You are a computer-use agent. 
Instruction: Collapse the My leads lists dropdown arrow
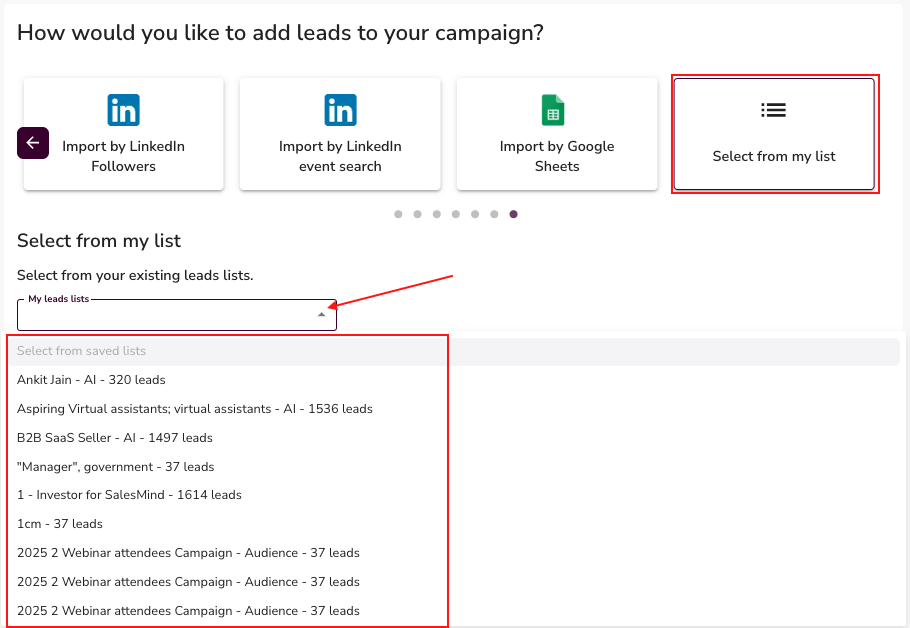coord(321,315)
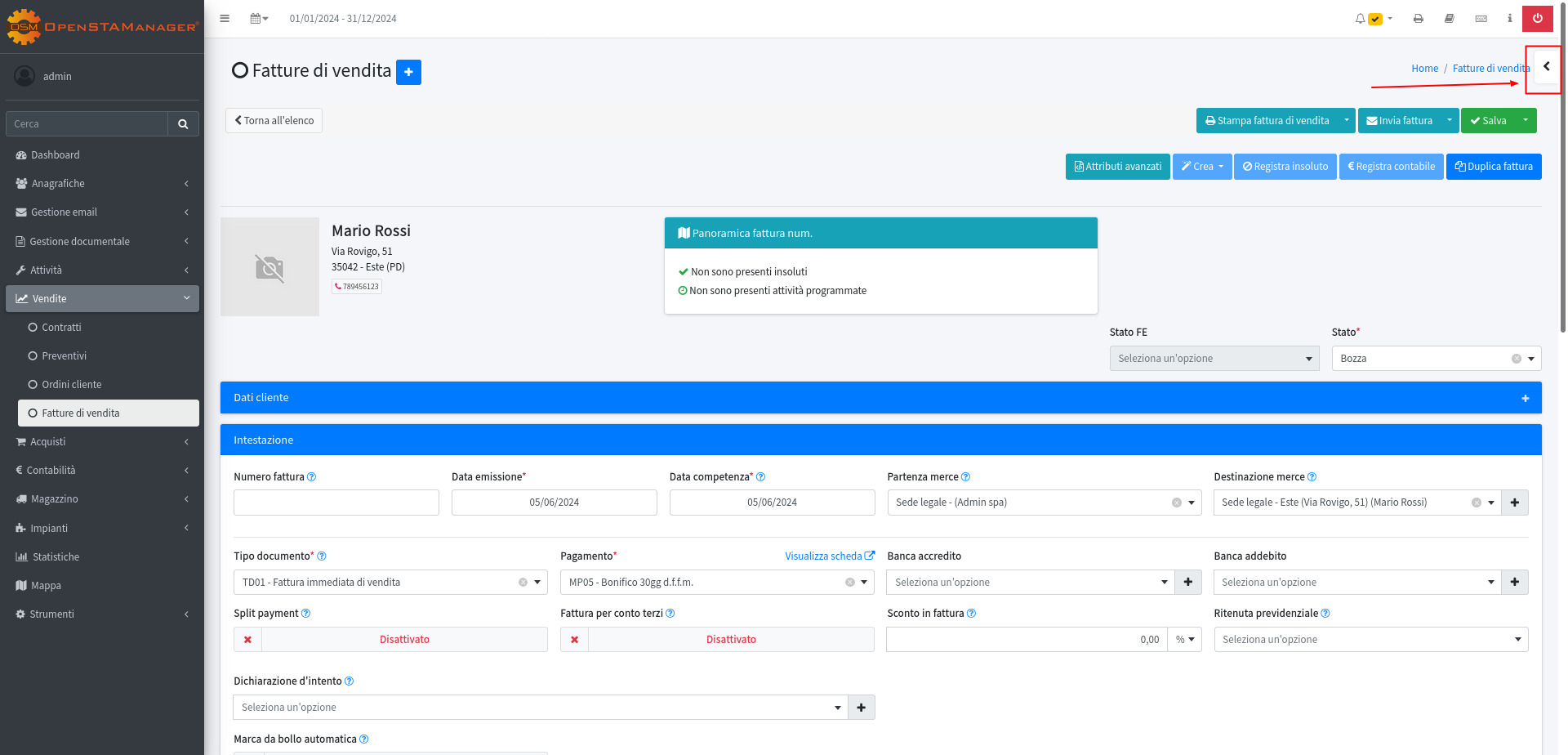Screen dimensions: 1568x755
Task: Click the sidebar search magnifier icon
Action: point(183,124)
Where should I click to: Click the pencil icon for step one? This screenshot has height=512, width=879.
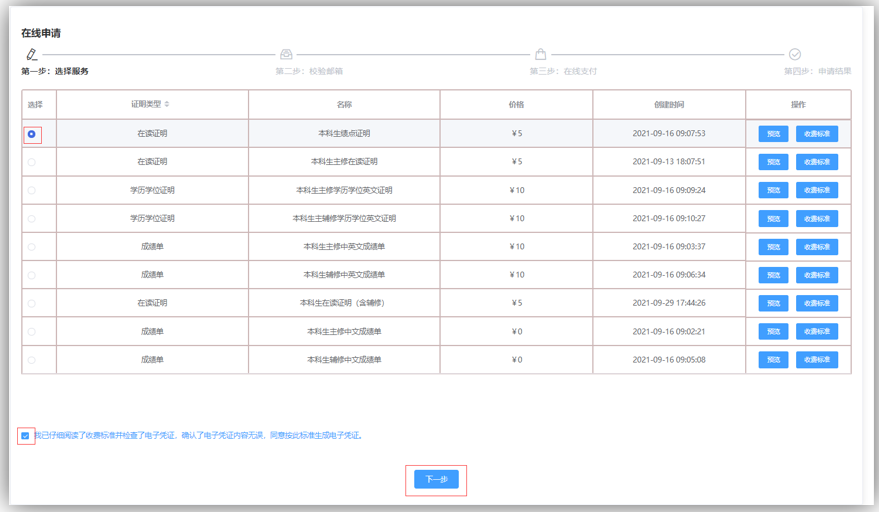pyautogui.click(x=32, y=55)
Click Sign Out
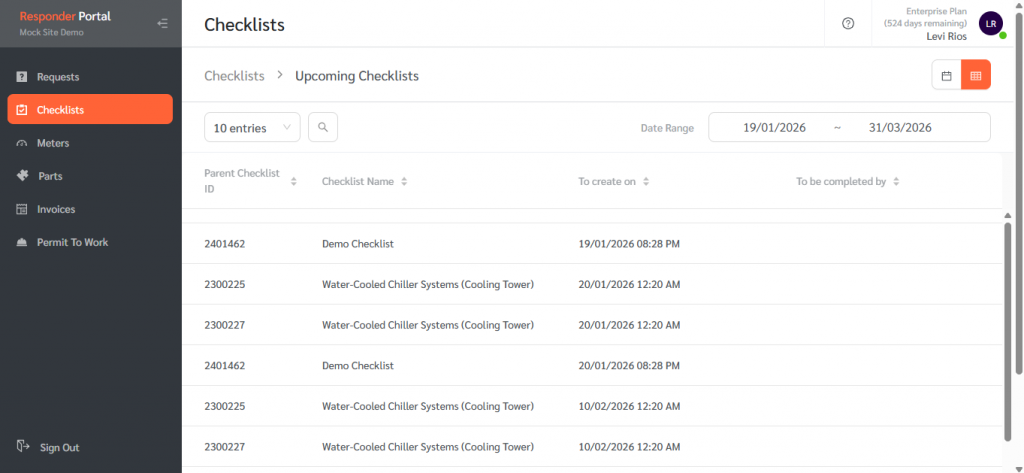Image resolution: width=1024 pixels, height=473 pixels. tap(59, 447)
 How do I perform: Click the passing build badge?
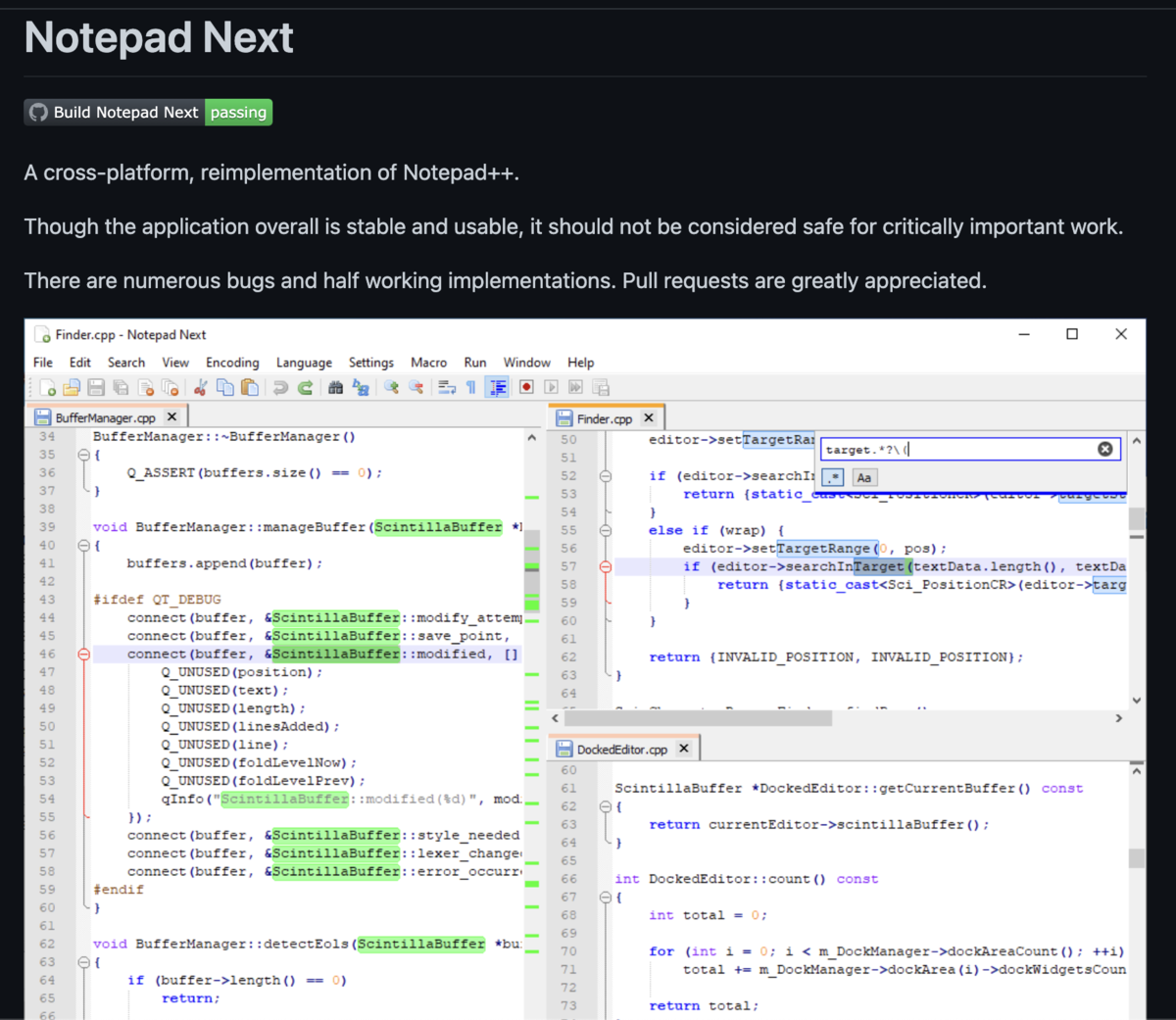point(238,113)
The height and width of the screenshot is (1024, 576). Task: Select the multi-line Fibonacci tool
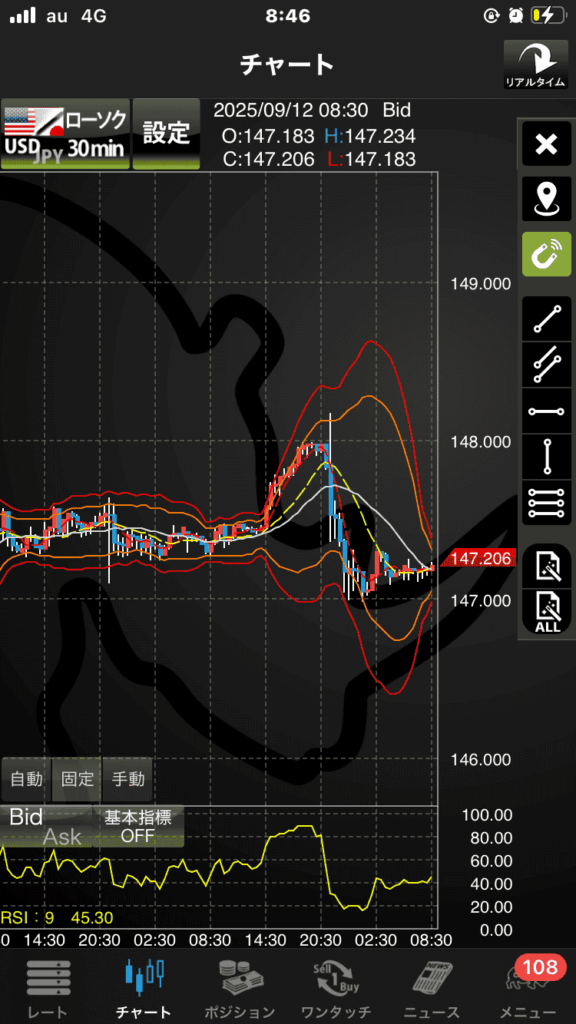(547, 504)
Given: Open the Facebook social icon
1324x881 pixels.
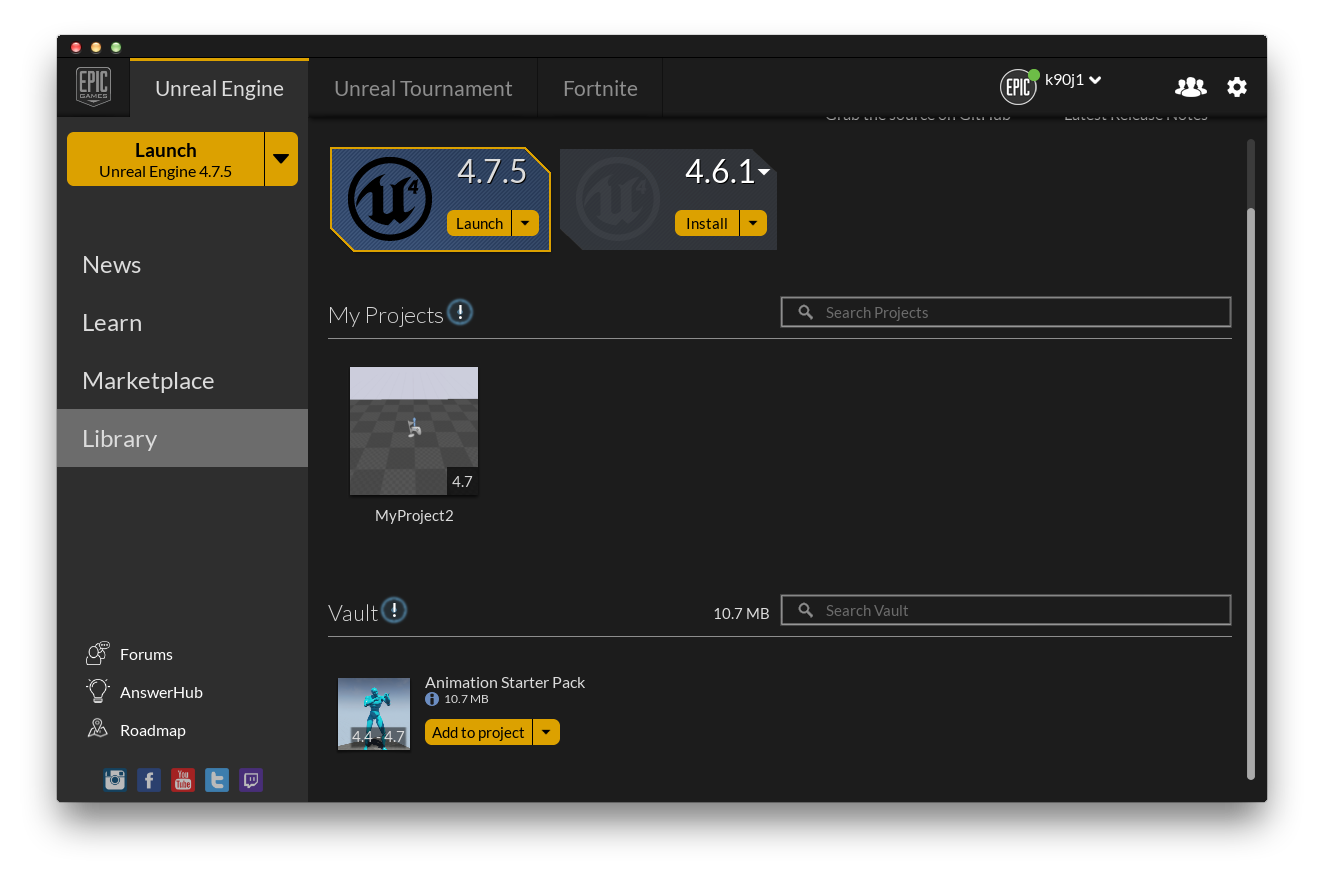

What to produce:
Reproduce exactly and only the lines from the "Where should I" line to the last line of the records above. Do not carry over any pictures.

Task answer:
Where should I click to: Click the pencil icon for step one? This screenshot has height=512, width=879.
pyautogui.click(x=32, y=55)
Click Sign Out
Image resolution: width=1024 pixels, height=473 pixels. tap(59, 447)
 How do I perform: Click the passing build badge?
point(238,113)
The height and width of the screenshot is (1024, 576). Task: Select the multi-line Fibonacci tool
(547, 504)
Given: Open the Facebook social icon
1324x881 pixels.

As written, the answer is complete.